Além disso, às autoridades, a mulher confessou ter enviado cinco bolinhos para a casa do irmão, mas negou ter envenenado os alimentos.

Em entrevista coletiva, realizada na tarde dessa terça, Cláudia contou que o padrasto do jovem pediu que ela fizesse os bolinhos. Ela disse que ama cozinhar e que costuma fazer pratos diferentes por “hobby”. Claudia ainda contou que a filha dela foi entregar os bolinhos para a casa do irmão.

“Ele [Admilson] me pediu os bolinhos. Minha filha de 9 anos levou com todo amor e carinho, como sempre faço”, contou.

Bolinho envenenado

  • Segundo os pais de Lucas, a tia do jovem enviou bolinhos de mandioca feitos por ela para a casa da família, por volta das 20h.
  • Todos os membros da família comeram os alimentos e em seguida jantaram uma refeição preparada pela mãe do jovem. Nenhum outro familiar passou mal.
  • Cerca de meia hora depois, Lucas começou a passar mal e foi levado à UPA União com ajuda de um vizinho.
  • Os pais do jovem afirmaram que não possuem bom relacionamento com a tia da vítima e que foi a primeira vez que a mulher enviou alimentos para a casa deles.

Investigações

A equipe de investigação foi às casas da vítima e da tia dela.
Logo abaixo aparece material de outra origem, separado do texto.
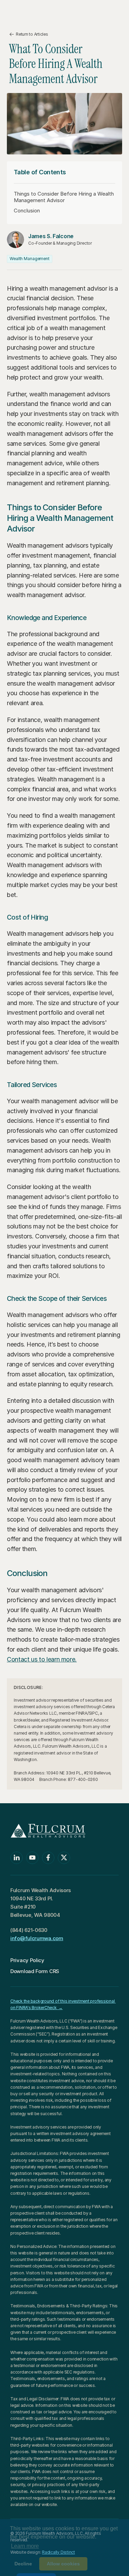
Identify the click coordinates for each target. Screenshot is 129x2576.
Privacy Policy (27, 1960)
Lá foram coletadas amostras das massas e dos ingredientes dos bolinhos, e dos alimentos ingeridos pela vítima. As autoridades aguardam os resultados dos exames.

O hospital que o jovem está internado aguarda os resultados oficiais dos exames toxicológicos pelo qual a vítima foi submetida.

O caso foi registrado como homicídio e está sendo investigado pelo 6° Distrito Policial (São Bernardo do Campo).